As the weather continues to get colder and the days get darker, some people may notice that they feel more tired, experience weight gain, or struggle to get out of bed in the morning. For most, these symptoms begin in the fall, peak in the winter and resolve in the spring. Although the majority of people who experience these symptoms have nothing more than the “winter blues,” others suffer from a potentially debilitating condition known as Seasonal Affective Disorder (SAD). SAD is an extreme form of common seasonal mood cycles that can be associated with mild, moderate or severe depression. The condition is often, but not always, triggered by the changing of the seasons; some individuals who work long hours inside office buildings with few windows may experience symptoms all year round.
Some of the symptoms associated with SAD include depression, mood swings, severe lack of energy, increased need for sleep, difficulty concentrating, weight gain, sadness and, in extreme cases, suicidal thoughts. The exact cause of SAD is unknown, but most experts attribute the condition to an imbalance of two chemicals in the brain, melatonin and serotonin. With longer periods of darkness during the winter months, levels of melatonin may increase and levels of serotonin may decrease. This imbalance can create the biological conditions that lead to depression.1
Employers may have an employee with SAD in their workplaces. Before brushing off an employee who complains of SAD as one who is just disappointed to see the end of summer, employers should consider whether the employee with SAD has a disability protected by law.
Seasonal Affective Disorder and the Americans with Disabilities Act
If an employee with SAD has symptoms of depression or another medical condition, he/she may be disabled under the ADA (and the Pennsylvania Human Relations Act).2 To be disabled under those statutes, an employee must be substantially limited in performing a major life activity, as compared to most people in the general population. If an employee with SAD has depression and, as a result, is substantially impaired in a major life activity, the employee is entitled to protection from discrimination and may also be entitled to a reasonable accommodation if he/she needs one to perform the essential functions of the job. That means that an employer should take seriously an employee’s request for assistance to deal with his/her SAD in the workplace. As with any disability, an employer is required to engage in an interactive process with an employee who makes known a need for reasonable accommodation to try to arrive at a solution that will enable the employee to perform the essential functions of the job without causing an undue hardship for the employer.

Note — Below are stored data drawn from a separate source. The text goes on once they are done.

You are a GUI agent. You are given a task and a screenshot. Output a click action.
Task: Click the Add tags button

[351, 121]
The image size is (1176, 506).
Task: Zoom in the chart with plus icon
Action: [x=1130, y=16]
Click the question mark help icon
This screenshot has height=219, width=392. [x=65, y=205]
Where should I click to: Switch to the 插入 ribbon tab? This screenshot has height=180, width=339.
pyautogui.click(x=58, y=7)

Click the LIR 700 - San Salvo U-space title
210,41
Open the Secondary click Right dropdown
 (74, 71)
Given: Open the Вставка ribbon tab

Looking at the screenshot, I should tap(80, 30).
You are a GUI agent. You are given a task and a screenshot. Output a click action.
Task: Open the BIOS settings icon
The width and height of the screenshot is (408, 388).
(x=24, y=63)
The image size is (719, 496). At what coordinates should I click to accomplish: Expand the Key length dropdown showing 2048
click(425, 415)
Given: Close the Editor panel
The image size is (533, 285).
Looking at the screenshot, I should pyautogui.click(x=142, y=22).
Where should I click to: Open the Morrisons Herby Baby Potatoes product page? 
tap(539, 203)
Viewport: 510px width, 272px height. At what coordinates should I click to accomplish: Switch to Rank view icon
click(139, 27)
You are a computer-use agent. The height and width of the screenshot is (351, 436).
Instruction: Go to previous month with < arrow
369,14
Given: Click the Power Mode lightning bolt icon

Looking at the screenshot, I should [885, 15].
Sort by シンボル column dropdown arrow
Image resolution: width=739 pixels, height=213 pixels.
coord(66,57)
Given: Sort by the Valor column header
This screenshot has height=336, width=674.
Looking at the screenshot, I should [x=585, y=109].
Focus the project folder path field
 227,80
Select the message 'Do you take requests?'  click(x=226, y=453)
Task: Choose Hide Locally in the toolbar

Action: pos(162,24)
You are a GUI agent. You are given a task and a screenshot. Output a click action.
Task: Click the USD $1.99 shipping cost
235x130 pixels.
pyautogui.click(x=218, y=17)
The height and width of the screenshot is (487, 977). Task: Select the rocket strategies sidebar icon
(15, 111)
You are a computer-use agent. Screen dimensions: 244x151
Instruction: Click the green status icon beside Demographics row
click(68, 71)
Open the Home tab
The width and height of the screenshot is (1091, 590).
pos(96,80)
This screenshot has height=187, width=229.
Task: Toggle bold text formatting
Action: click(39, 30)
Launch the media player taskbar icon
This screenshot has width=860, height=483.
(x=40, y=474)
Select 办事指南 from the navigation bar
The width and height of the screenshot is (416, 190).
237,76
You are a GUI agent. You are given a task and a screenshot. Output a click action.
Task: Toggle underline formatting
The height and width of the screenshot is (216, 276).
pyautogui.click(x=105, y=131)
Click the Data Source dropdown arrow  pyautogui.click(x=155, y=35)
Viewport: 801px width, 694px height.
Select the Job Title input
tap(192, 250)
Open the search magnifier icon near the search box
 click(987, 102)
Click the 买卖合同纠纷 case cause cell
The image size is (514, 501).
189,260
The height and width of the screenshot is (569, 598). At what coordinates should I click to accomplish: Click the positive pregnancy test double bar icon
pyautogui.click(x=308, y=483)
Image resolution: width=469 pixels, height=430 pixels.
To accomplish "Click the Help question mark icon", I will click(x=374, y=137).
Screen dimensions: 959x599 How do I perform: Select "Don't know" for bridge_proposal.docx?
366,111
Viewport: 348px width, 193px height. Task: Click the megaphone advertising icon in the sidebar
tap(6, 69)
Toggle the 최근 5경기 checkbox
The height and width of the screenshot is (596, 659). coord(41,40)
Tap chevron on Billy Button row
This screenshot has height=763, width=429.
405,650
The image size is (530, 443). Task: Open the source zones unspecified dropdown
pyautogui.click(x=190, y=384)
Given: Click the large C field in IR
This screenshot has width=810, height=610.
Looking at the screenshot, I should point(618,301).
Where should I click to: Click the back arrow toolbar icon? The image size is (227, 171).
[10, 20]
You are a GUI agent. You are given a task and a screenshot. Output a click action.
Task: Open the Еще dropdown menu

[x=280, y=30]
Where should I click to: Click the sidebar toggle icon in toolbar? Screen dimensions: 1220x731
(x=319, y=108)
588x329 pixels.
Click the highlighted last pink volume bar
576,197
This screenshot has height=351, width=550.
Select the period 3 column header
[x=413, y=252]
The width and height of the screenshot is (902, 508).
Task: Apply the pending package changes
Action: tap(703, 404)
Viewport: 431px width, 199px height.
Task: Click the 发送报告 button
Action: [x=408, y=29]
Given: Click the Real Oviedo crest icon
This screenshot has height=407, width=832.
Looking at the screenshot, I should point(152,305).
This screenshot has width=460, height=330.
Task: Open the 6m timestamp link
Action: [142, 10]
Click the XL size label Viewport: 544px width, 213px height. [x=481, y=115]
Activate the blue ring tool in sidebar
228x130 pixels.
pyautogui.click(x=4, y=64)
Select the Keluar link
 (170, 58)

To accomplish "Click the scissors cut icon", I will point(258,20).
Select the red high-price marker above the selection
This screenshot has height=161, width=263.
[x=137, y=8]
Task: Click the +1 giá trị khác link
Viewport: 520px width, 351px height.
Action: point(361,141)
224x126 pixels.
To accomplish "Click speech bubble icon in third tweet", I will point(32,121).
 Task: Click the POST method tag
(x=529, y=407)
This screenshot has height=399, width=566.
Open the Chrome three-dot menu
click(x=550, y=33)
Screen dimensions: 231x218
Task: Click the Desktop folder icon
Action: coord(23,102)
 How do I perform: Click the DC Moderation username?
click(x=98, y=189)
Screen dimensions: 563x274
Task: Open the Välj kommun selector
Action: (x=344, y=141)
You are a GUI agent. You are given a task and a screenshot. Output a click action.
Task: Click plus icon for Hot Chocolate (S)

The issues arising from SAD in the workplace are well-illustrated in a decision of the U.S. Court of Appeals for the Seventh Circuit, which reversed summary judgment in favor of a school district on a claim that the district had violated the ADA by not accommodating a teacher with SAD.3 After the teacher was transferred to a classroom with no exterior windows, she requested an accommodation of moving to a classroom with natural light. The school district refused. The Seventh Circuit held that the school district was obligated to provide the requested accommodation to the teacher, unless the transfer would impose an undue hardship, which the evidence did not support.
Depending on the severity of the employee’s SAD, possible accommodations may include:
- allowing a light box to be placed in the employee’s office;
- relocating the employee’s workspace to an area with an increased flow of daylight (i.e., near a window);
- permitting the employee to spend a portion of each day outside (extended breaks, walks, etc.);
- modifying the employee’s schedule and shift arrangements; and/or
- permitting an employee to take leave for treatment.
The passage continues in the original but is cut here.